Imaginez une entreprise dans laquelle des managers qui ont plusieurs années d’ancienneté suivent assidûment les leçons de salariés qui ont parfois moins d’une année d’expérience. Invraisemblable ? Pourtant cette modalité d’apprentissage existe bel et bien et séduit les entreprises. On parle de reverse mentoring.
« Cette façon d’apprendre est en plein développement depuis deux années « , témoigne Jean-Baptiste Gouin, à la tête de TalenCo, une société qui accompagne les entreprises dans leur transformation digitale en mettant notamment en place des programmes de reverse mentoring. Il est vrai que le digital change tout. Les connaissances sont de plus en plus vite obsolètes. Les cadres parfois peu au fait des nouvelles technologies doivent assimiler ces changements pour mener à bien les stratégies de croissance.

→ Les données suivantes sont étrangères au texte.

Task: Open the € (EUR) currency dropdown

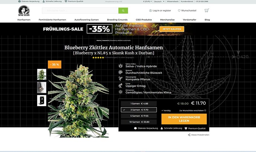Action: pyautogui.click(x=147, y=1)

Dans ce contexte, les jeunes issus de la génération Z deviennent une source d’enseignement précieuse. « C’est un changement de paradigme important. Dans l’éducation traditionnelle, on pense toujours que le savoir réside dans l’ancienneté. Ce n’est pas le cas du reverse mentoring qui est une forme de compagnonnage inversé qui séduit de plus en plus », ajoute Jean-Baptiste Gouin.

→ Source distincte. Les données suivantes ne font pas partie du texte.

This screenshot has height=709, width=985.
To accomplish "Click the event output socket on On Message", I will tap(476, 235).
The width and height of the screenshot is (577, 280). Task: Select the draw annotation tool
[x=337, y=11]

Une organisation minutieuse…
Comme Sanofi et la SNCF, Axa fait partie des entreprises qui ont succombé aux sirènes du reverse mentoring. « Nous avons lancé un programme de ce type en juillet 2014. Notre but est de former 1 500 managers. Pour le moment 600 ont été formés. Deux grandes raisons expliquent l’adoption de cette forme d’apprentissage : le besoin de sensibiliser les dirigeants du groupe au digital et la conviction que l’intergénérationnel est la meilleure manière de fonctionner », explique Nicolas Rolland, directeur de l’innovation, de l’apprentissage et de la culture chez Axa.
Si le reverse mentoring peut à première vue sembler enfantin et facile à mettre en place, il doit suivre certaines règles. « Nous n’avons pas le choix. L’agenda d’un top manager est précieux. Il ne peut pas perdre de temps, il a besoin de résultats immédiats. Tout doit être réglé à la minute près », reconnaît Jean-Baptiste Gouin.
La première étape est la sélection des enseignants qui ne doit pas se faire au hasard. « Nos 130 mentors sont choisis sur la base du volontariat et interviennent bénévolement. Ils sont en CDI et en CDD, même si nous comptons quelques contrats d’apprentissage. Nous avons demandé aux ressources humaines d’identifier les collaborateurs les plus aptes. Leurs CV et leur présence sur les réseaux sociaux sont par exemple examinés. Par la suite des jeunes ont pu introduire certains de leurs pairs dans le dispositif », raconte Nicolas Rolland.
« Nous considérons que le mentor doit maitriser les outils mais aussi les usages. Nous leur faisons passer des quizz, nous examinons leur compte Twitter pour un mentor Twitter par exemple. Puis nous les formons en amont. Il faut notamment être sûr que le mentor puisse bien s’exprimer face à un top manager ou un cadre dirigeant », détaille de son côté Jean-Baptiste Gouin.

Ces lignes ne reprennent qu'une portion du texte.